Another #Pharma Generic-to-Patented Drug Switcheroo: Swap H2 for H | Pharma Industry Regulation |

It’s just a simple swap. Pop out a hydrogen atom, throw in a “heavy” counterpart, and you’ve got a new drug. But on the shoulders of those bulky hydrogen atoms rest lots of money and potential therapies — as well as some prickly questions.

The chemical tweak appears to improve some drugs, providing safer and easier-to-take treatments.

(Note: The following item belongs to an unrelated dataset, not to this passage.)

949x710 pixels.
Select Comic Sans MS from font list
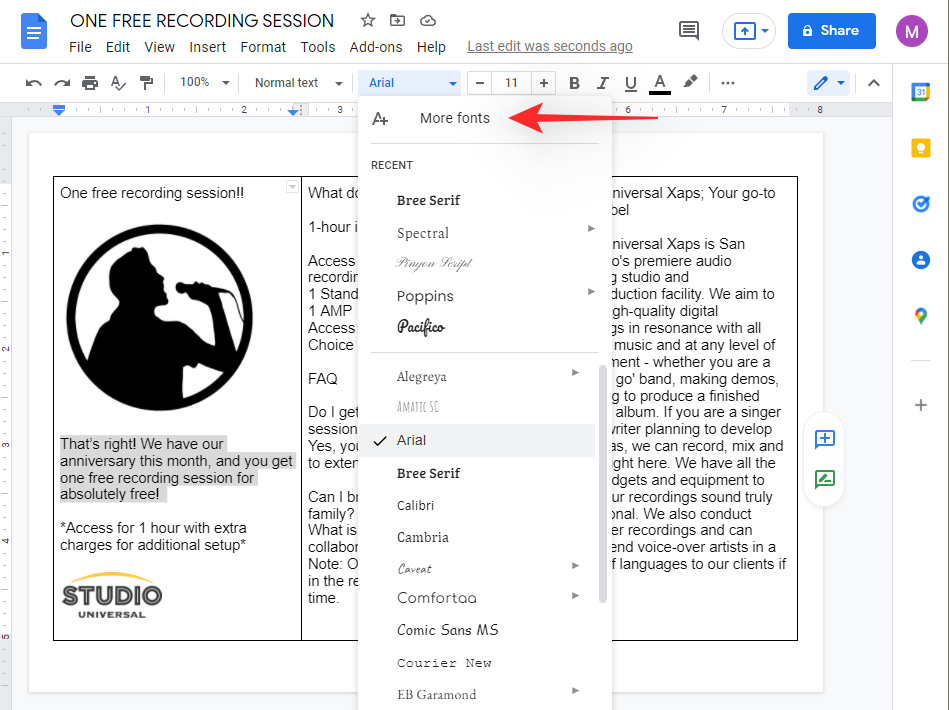click(447, 630)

But biopharma companies could also set high prices without competition for their fine-tuned therapies, even though the drugs are based on existing medicines for which cheap generics are often available.

The Food and Drug Administration recently completed its first review of such a drug, deutetrabenazine from Teva Pharmaceuticals. Teva announced on Tuesday that the FDA told the company it needed to see more lab data before it would approve the agent, but analysts say it’s only a matter of time before the first-ever drug containing heavy hydrogen hits the market.

The idea of sprucing up older drugs with heavy hydrogen — a molecule formally called deuterium — has raised some eyebrows in the industry. Some have wondered, for example, if companies would be able to defend their patents on deuterium-modified versions of existing drugs as novel enough to deserve their own patent, though that hasn’t been a problem yet.

Experts say that incorporating deuterium into medicines is another case of companies reworking older drugs to improve them and, in some cases, gain new market exclusivity, without investing heavily in the roots of a new drug. Companies, for example, have long combined two existing drugs and taken the mashup to market.